An American visiting Paris at the same time as Harris said he visited the store as well and was shocked when a store clerk told him what Harris bought, given the economic challenges back home.
"I was surprised that our vice president was out purchasing boutique pans in Paris," the tourist told the Free Beacon. "She proclaimed at a press conference just a day earlier that her focus was on the American worker."
Dehillerin is internationally recognized for its fine cookware and boasts that iconic American chef Julia Childs was a "great admirer" of its products. But the French do not have a monopoly on fine copper products: In the United States, specialty shops such as Brooklyn Copper Cookware in New York and Duparquet Copper Cookware in Rhode Island are celebrated for their craftsmanship.
Duparquet was founded in the 19th century, just like E. Dehillerin, but failed to survive economic turmoils of the Great Depression and closed down in 1936. It was recently revived and has been hailed by Town and Country and Eater for the work that goes into each hand-made pot. The American product was even listed on France's own Guide Michelin, an internationally acclaimed authority on all things food, as a must-have "ultimate kitchen accessory."
The vice president did not respond to a request for comment on her purchase.
Harris has struggled to find her footing in her first year as vice president. Entering the week, a poll found just 28 percent of voters approve of the job she's doing. Her inner circle of advisers has grumbled that the White House hasn't put her in a position to succeed, giving her unenviable tasks such as solving the out-of-control border crisis.
Her trip to France was viewed as an opportunity to shine on the world stage by mending the relationship with America's oldest ally, which the Biden administration muddled up by working behind France's back on an international submarine contract with the Australians. France yanked its ambassador from the United States, citing "unacceptable behavior between allies."
Harris's performance in France received mixed reviews. While the stated mission on her trip was to "avoid gaffes," a "cringe" video of her using a French accent garnered millions of views on social media.

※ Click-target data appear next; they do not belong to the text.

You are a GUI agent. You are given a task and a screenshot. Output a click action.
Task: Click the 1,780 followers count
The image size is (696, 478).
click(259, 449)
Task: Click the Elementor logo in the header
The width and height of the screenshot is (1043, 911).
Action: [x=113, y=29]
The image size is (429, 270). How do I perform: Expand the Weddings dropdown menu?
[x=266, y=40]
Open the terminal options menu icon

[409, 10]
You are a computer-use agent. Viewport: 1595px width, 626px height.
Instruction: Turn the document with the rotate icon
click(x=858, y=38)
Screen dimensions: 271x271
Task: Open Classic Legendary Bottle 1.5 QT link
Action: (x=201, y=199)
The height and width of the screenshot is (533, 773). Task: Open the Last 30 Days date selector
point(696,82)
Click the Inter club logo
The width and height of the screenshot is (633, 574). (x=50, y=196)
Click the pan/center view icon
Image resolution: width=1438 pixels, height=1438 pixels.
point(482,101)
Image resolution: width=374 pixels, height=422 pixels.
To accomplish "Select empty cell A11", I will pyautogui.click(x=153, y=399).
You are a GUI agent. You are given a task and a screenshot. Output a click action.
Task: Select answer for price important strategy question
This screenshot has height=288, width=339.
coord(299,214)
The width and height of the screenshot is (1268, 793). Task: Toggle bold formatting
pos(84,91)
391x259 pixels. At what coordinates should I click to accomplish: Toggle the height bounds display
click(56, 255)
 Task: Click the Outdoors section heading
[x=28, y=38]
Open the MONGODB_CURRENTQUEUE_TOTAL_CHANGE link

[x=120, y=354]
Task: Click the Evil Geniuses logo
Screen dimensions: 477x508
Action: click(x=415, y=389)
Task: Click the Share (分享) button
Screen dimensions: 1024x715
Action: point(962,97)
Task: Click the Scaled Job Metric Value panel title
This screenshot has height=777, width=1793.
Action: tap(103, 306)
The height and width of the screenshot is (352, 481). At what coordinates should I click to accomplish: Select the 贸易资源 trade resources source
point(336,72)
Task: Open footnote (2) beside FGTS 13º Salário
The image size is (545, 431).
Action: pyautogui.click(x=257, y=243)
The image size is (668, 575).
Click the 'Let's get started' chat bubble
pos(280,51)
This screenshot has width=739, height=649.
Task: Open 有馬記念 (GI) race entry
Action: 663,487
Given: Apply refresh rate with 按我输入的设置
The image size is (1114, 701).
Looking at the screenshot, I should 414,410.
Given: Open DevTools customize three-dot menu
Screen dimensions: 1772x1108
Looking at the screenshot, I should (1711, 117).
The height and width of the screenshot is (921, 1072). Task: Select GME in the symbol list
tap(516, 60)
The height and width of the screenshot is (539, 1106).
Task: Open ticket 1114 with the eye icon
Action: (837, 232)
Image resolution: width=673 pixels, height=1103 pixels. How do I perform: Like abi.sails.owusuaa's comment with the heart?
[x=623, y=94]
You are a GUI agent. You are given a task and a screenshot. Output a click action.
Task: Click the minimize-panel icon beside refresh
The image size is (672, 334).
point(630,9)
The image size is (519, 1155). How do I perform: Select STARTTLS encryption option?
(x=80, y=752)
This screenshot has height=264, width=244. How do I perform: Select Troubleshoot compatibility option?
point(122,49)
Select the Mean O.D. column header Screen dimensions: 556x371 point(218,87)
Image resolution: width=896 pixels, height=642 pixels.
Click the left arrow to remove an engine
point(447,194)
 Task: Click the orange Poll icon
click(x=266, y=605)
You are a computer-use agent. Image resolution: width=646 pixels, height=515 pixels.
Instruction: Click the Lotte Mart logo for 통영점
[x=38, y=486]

Harris told reporters that she hoped to use the hundreds of dollars in new French cookware as part of her family's Thanksgiving meal. Many Americans, meanwhile, are fretting over the fact that this year's holiday meals will be the most expensive in history. NBC's Today Show suggested skipping a turkey altogether as a way to "set a budget for your meal."
The money Harris dropped at E. Dehillerin could have been used to buy at least 25 16-pound turkeys for families in need, according to a Free Beacon cost analysis.